Nicht nur der CO2-, auch der Quecksilber-Ausstoß wird insbesondere von Braunkohlekraftwerken verursacht. Zusammen mit Feinpartikeln und Stickoxiden führen so die „Abfallstoffe“ bei der Energiegewinnung zu hohen Feinstaubbelastungen, die gesundheitliche und somit auch wirtschaftliche Probleme verursacht.
In den Entwicklungsländern ist mit Rieseninvestitionen eine explosionsartige infrastrukturelle Ausbreitung der Menschen geplant, besonders in China findet ein gigantischer Bauboom statt. Aber gerade in China leiden in den Millionenstädten die Menschen sehr unter der Feinstaubbelastung. China ist weltweit das Land mit der größten CO2-Emission, vor allem wegen der Braunkohle als Energiequelle.
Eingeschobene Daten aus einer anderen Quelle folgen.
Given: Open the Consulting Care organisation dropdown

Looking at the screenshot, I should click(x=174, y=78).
Nun liegt es an den Regierungen, die Investitionen in die richtige Richtung zu lenken und mit zeitgemäßen Technologien die Klimaerwärmung auf unter 2°C zu bringen und Lebensräume zu schützen, damit der Verlust an Biodiversität gebremst wird.
Das Jahr 2015 war das zweitwärmste seit der Klimaaufzeichnung, die Niederschlagsmenge lag deutlich unter dem Soll. „Wir werden auch in Hessen deutlich die Klimaerwärmung zu spüren bekommen“ verdeutlicht Jacob. „Folgen wie das Fischsterben durch Sauerstoffmangel in unseren Gewässern haben wir im letzten Jahr hautnah im Teich an der Naturschutzscheune erlebt“.
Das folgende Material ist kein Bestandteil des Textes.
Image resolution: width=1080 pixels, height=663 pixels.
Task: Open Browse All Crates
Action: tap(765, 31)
Aber es gibt auch positive Entwicklungen: Glücklicherweise gab es 2015 weniger Unwetter und der jährliche Flächenverbrauch in Deutschland sinkt langsam, ebenso geht der Energieverbrauch zurück, während der Anteil erneuerbarer Energien am Strommix erstmals auf über 30% in Deutschland gestiegen ist. Aktuelle Schätzungen lassen hoffen, dass auch der Kohlendioxid-Ausstoß letztes Jahr moderat verlief. Der Anteil der Windkraft bei den erneuerbaren Energien ist am stärksten gestiegen, im letzten Jahr gingen verstärkt Offshore-Windkraftanlagen ans Netz. Mit einem Seitenblick auf den Tannenkopf und weitere geplante Windräder im Kreis diskutierten die Naturschützer über Gefährdung von Rotmilan und Fledermäuse durch die Windkraftanlagen.
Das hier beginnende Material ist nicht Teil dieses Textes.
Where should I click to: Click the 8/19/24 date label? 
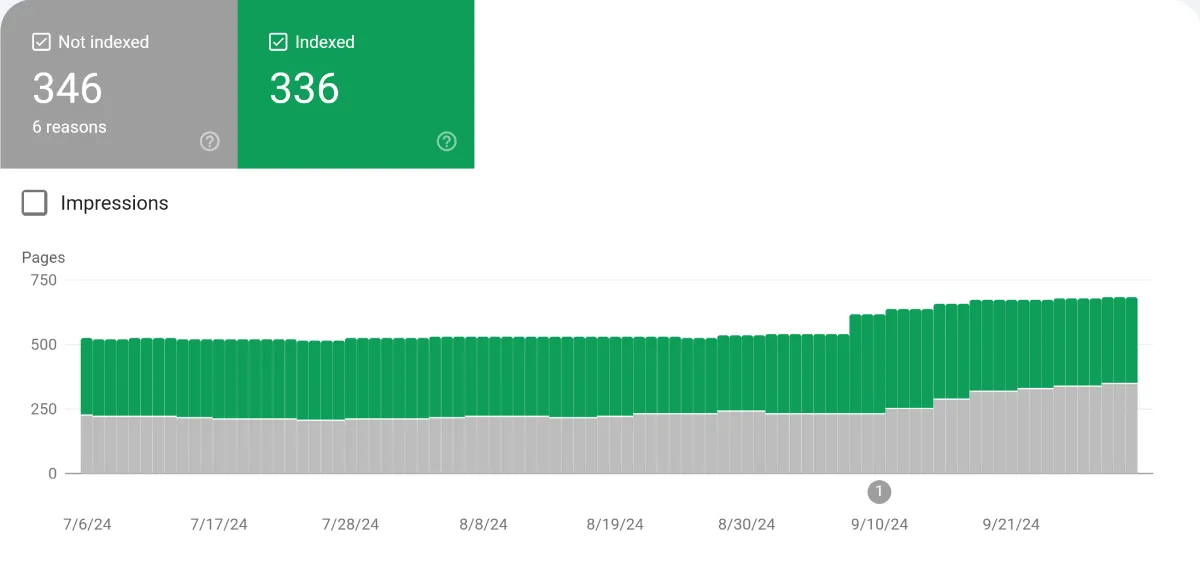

Beim Klimaschutz-Index, der mehr Transparenz in die internationale Klimapolitik bringen soll, erreichte laut „Germanwatch“ allerdings kein Land Platz 1 – 3. Keine Regierung unternimmt derzeit genug, um den Klimawandel zu vermeiden. Deutschland steht nur auf Platz 22, ein Grund dafür ist der noch zu hohe Braunkohleanteil bei der Energiegewinnung. Die KfW hingegen beurteilt in ihrem Jahresbericht unseren Nachhaltigkeitsindikator positiv, vor allem der Punkt Umwelt hat zugelegt.
Jacob berichtete weiter über Veränderungen beim Meeresschutz, der Landwirtschaft sowie im Wald und hob hervor, dass sich europaweit mehr als 500 000 Menschen gegen ein Aufweichen der Natura-2000-Verordnung und für einen starken Naturschutz ausgesprochen haben.
„Besonders die Landwirtschaft muss noch nachlegen“, so Jacob. Weltweit sind 23.000 von 76.000 Tierarten im Bestand bedroht, meist durch Wilderei, Klimaveränderung und Lebensraumzerstörung. Bei letzterem sind intensiv landwirtschaftlich genutzte Flächen ein wachsendes Problem. In der EU sind 82 von 451 Vogelarten vom Aussterben bedroht, nur die Hälfte der Vogelarten ist nicht in ihrem Erhaltungszustand bedroht, viele der gefährdeten Arten leben auf Wiesen und Äckern.
Ein Fortschritt ist zumindest, dass die Düngung und der Einsatz von Pestiziden und Antibiotika restriktiver gehandhabt werden sollen. Obwohl die EU kein generelles Verbot für Genmais durchgesetzt hat, wollen 19 EU-Staaten das Anbauverbot für Genmais auf ihrem Territorium durchsetzen. Auch solche Entscheidungen helfen gegen die Ausbreitung von Monokulturen.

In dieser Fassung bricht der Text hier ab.